Unfortunately, I could never really get this feature to work. Despite multiple re-reads of the tutorial and plenty of time playing around on my own, I could only get the process working once … and quite frankly, I don’t know what I did then, I wasn’t able to reproduce it. So, does Flipbook HD do keyfame animation? Yes, can I tell you how? Not really. I did think it was odd that, instead of trying to morph one cel into the next over the desired amount of time, you are instead selecting the part of the image you want to move and rotating, resizing and moving it. As a result, the best I could do was something that looked like a Monty Python animation involving parts of the image on different tracks moving independently of the whole body and in ways that simply don’t look natural.

Okay, so, this app does quite a lot, and it has to in order to produce a somewhat complete 2D animation workstation. Unfortunately, it has a few issues that makes Flipbook HD a hard sell.

For one, you simply don’t have the control and fidelity you need in order to draw a nice, detailed picture. While you can change the brush to a thin line, you are still using your finger to do the drawing. Thinking that a good stylus would solve this problem, I finally got around to picking one up for my iPad, but I found I still had the same problems, it just isn’t exact enough to get the job done.

That’s okay though, Flipbook HD has the ability to import photos. So, instead of trying to draw the various items on the iPad, you can draw them separately and import them into the program. Except, I’m sorry to say that bringing an image into Flipbook HD almost always caused the app to crash, and that’s not the only time either. I found myself not being able to work in the app for more than five minutes at a time before some command I gave it caused me to have to relaunch Flipbook HD. Thankfully, the app seems to save frequently, so you won’t really be losing anything, well, except for time and patience, that is.


Difficulty:

Flipbook HD takes a good bit of learning. Even if you are familiar with 2D animation and the overall process, figuring out how to do what should be simple processes in Flipbook HD can be a little tricky. Tasks like moving the contents of one track to a different one, or stretching a cel across multiple time slots all require a bit of effort to figure out, even if you’ve been in the app for a while.
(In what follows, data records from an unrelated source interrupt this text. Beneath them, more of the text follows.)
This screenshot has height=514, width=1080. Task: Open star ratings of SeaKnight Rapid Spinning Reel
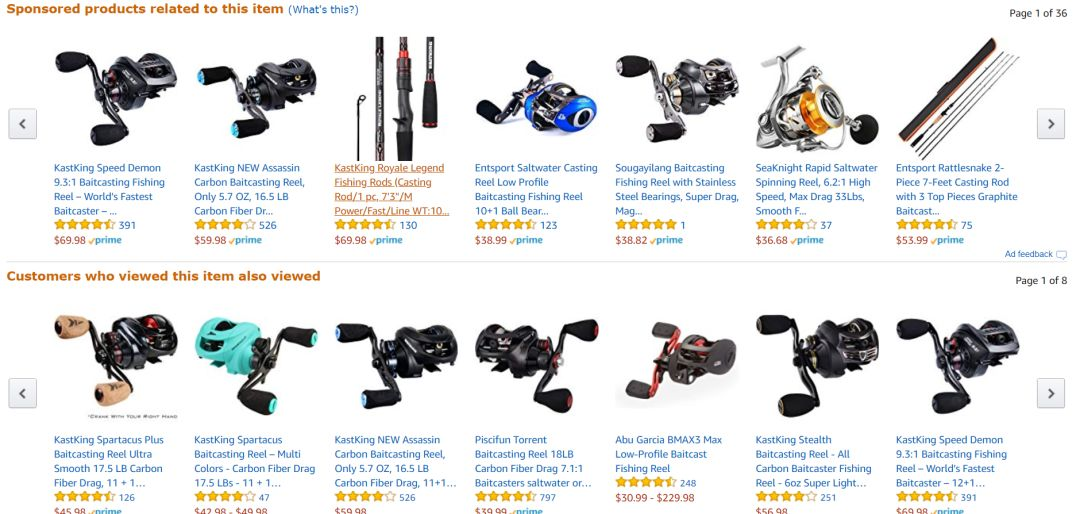pos(786,225)
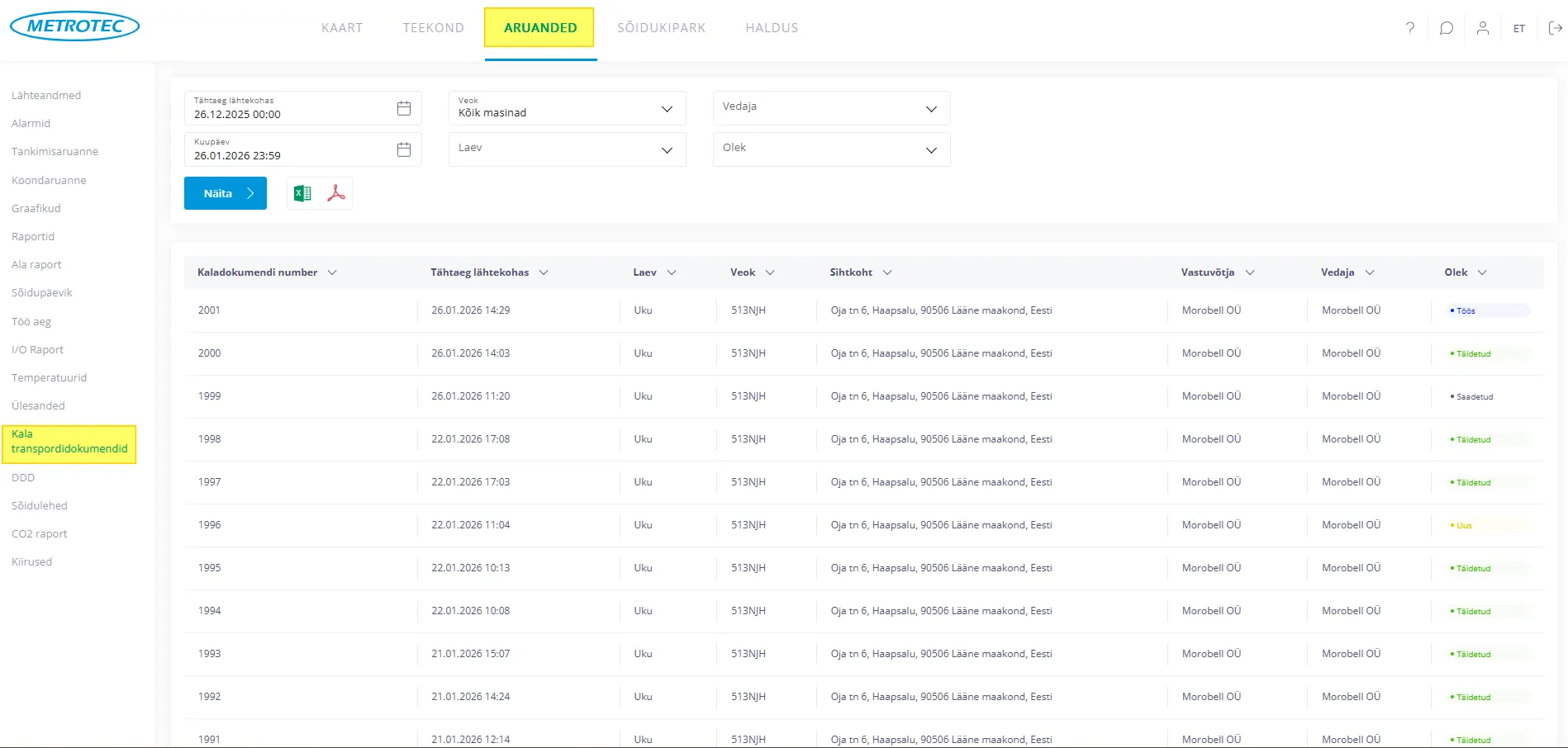Open Tankimisaruanne in the sidebar

pos(55,152)
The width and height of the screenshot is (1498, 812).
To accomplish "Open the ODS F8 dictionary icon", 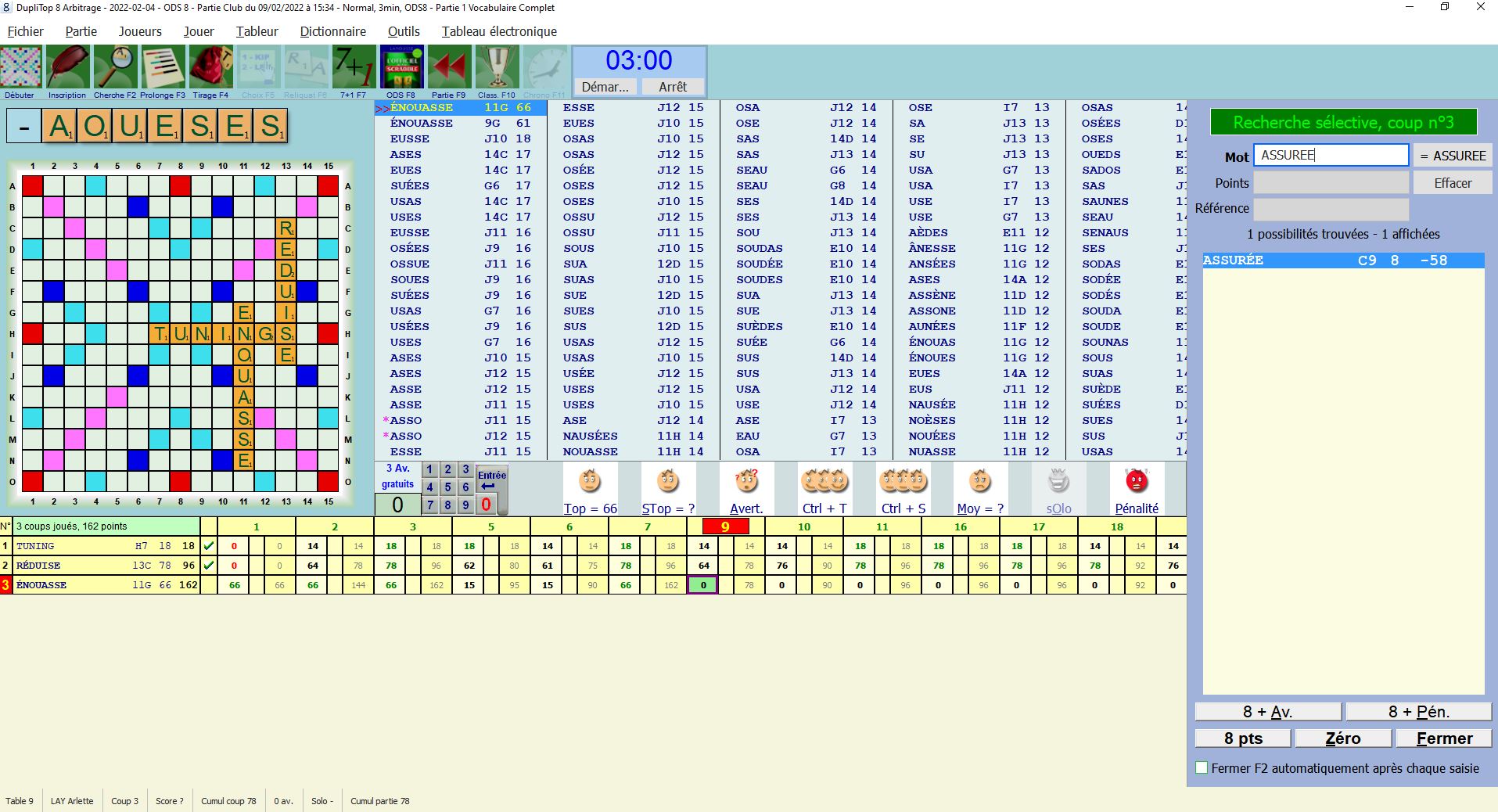I will [x=401, y=67].
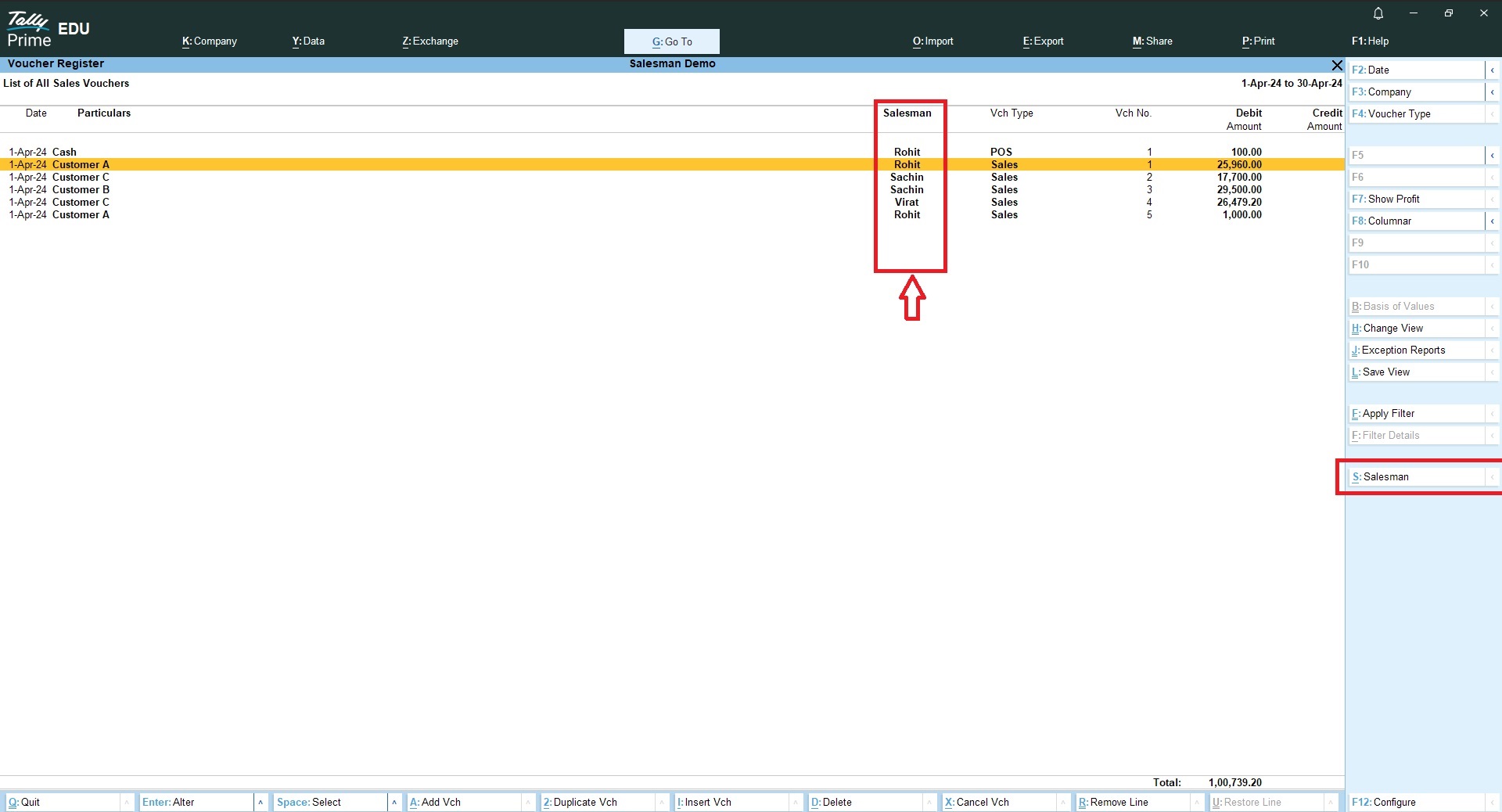Click the S: Salesman button

tap(1416, 477)
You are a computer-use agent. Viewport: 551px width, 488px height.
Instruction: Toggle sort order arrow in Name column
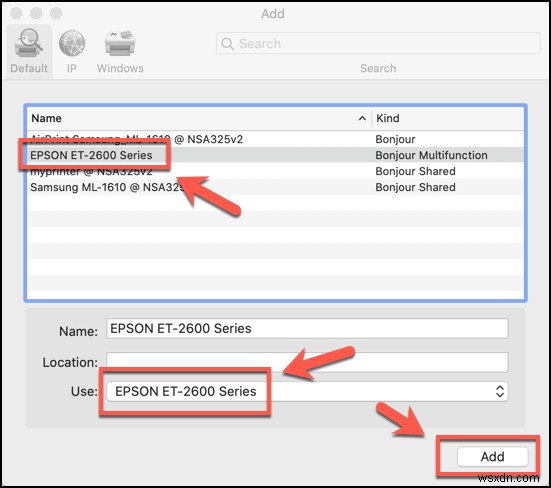pyautogui.click(x=362, y=118)
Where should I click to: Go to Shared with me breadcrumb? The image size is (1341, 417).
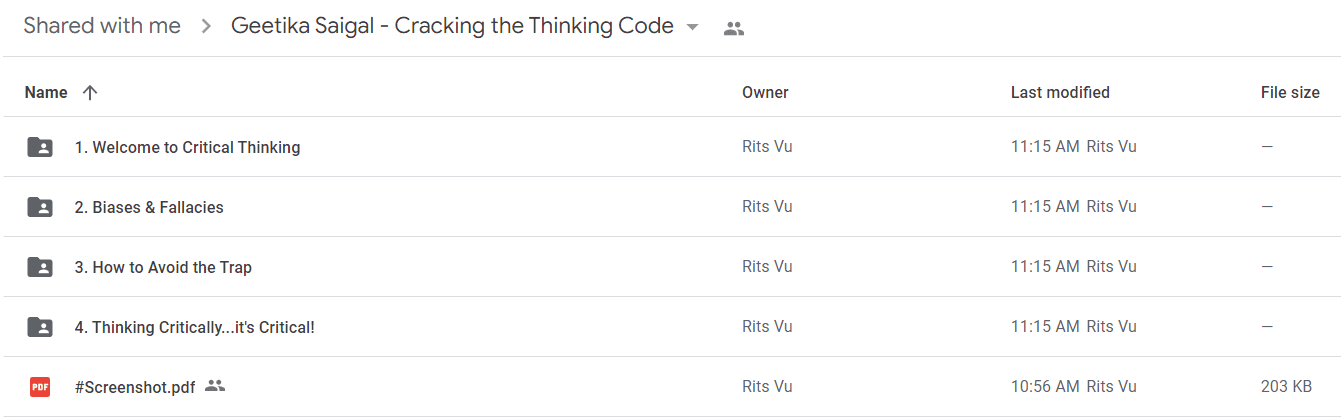(102, 26)
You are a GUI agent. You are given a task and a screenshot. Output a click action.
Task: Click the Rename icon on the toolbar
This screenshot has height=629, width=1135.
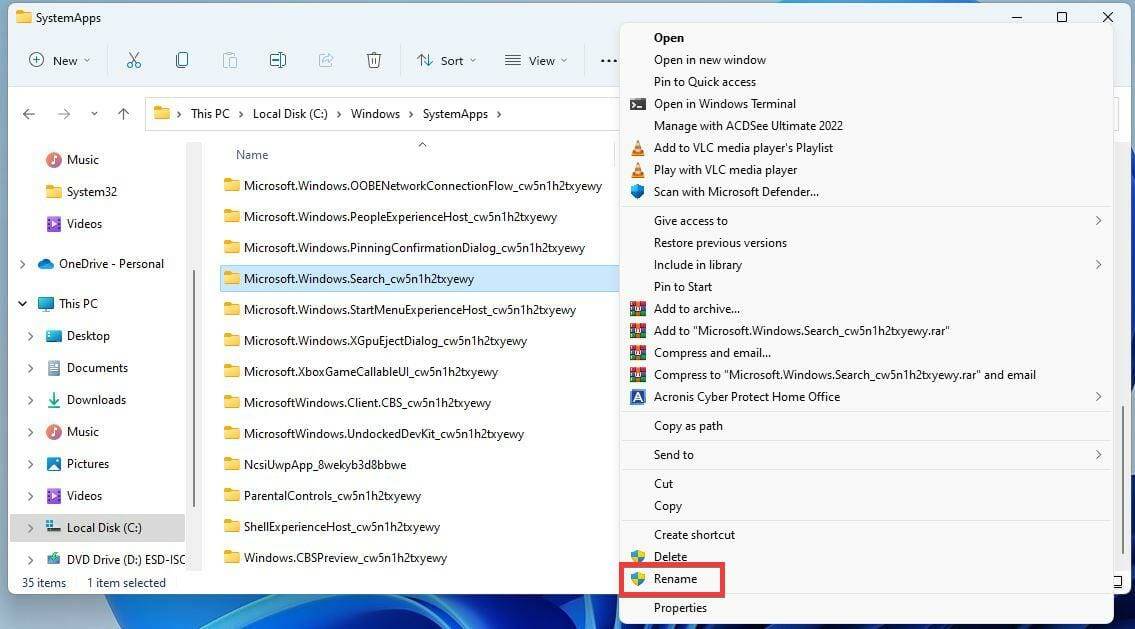(x=278, y=60)
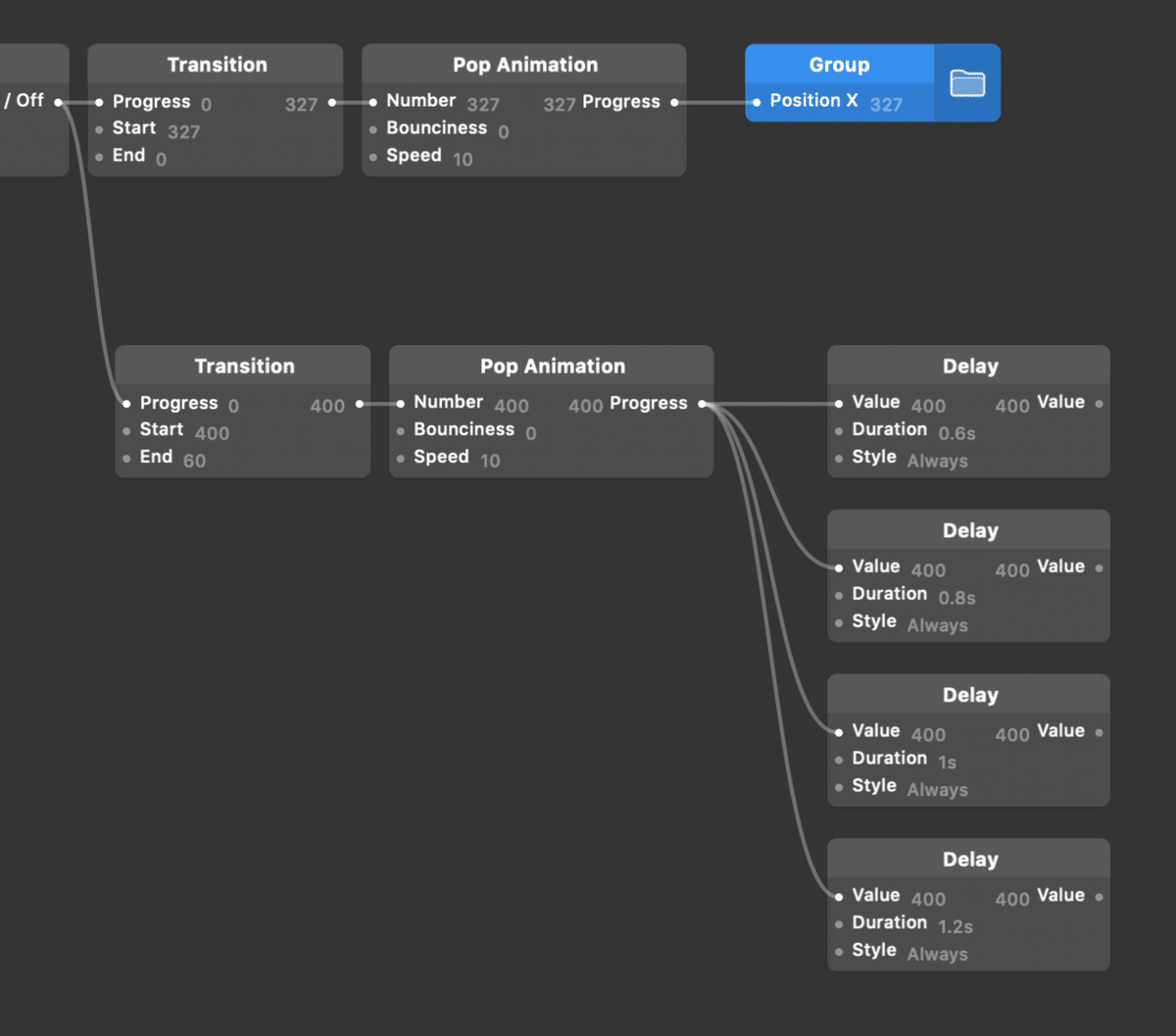The image size is (1176, 1036).
Task: Open Style dropdown of the 0.8s Delay
Action: point(937,625)
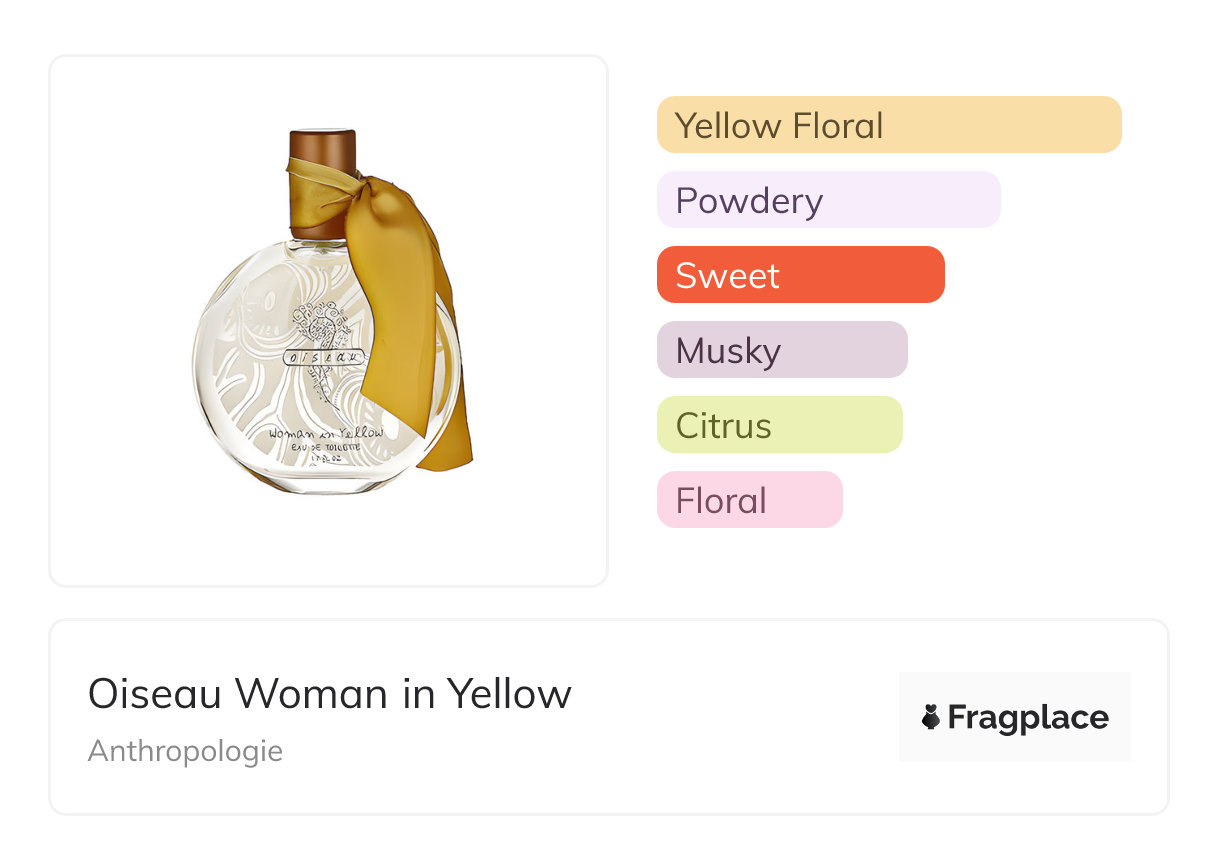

Flipbook HD comes with a tutorial movie for you to tap your way through and supposedly get a good handle on the app’s different features. It does a good job of teaching the basics, but I found that it could have been better, and even when I was done with it, I had to go back to it on multiple occasions. The app just has a clunky feel to it and there are times when it feels like what should be basic operations, like deleting cels, take too many taps, or in that particular case, a tap, a tap-and-hold and then another tap (and one more tap if you are done deleting cels).


Game Mechanics:

With all of the complaints I have about Flipbook HD, when you get used to its toolset and how to do everything, something I’m still struggling with, it isn’t all that bad. It does what it says it does, it just might not be the most streamlines process.

With Flipbook HD, you are able to doodle a scene and play out some story much like you might do in the corner of a notebook. I can even see it as a good learning tool to teach a younger kid how animation works. It can even export your movie to your iPad’s album, e-mail it to a friend or post it to the Flipbook HD website.

All that being said, the app crashes a lot. I said this above, but it bears repeating. There are several tasks that I can do that will cause the Flipbook HD to die every time, but they pale in comparison to the number of crashes I experience when avoiding those known pitfalls. As it is now, I simply can’t recommend Flipbook HD. Maybe a later release that makes the application more stable will do the trick, but version 1.0.1 (the latest at the time of this writing) has too many problems to ignore.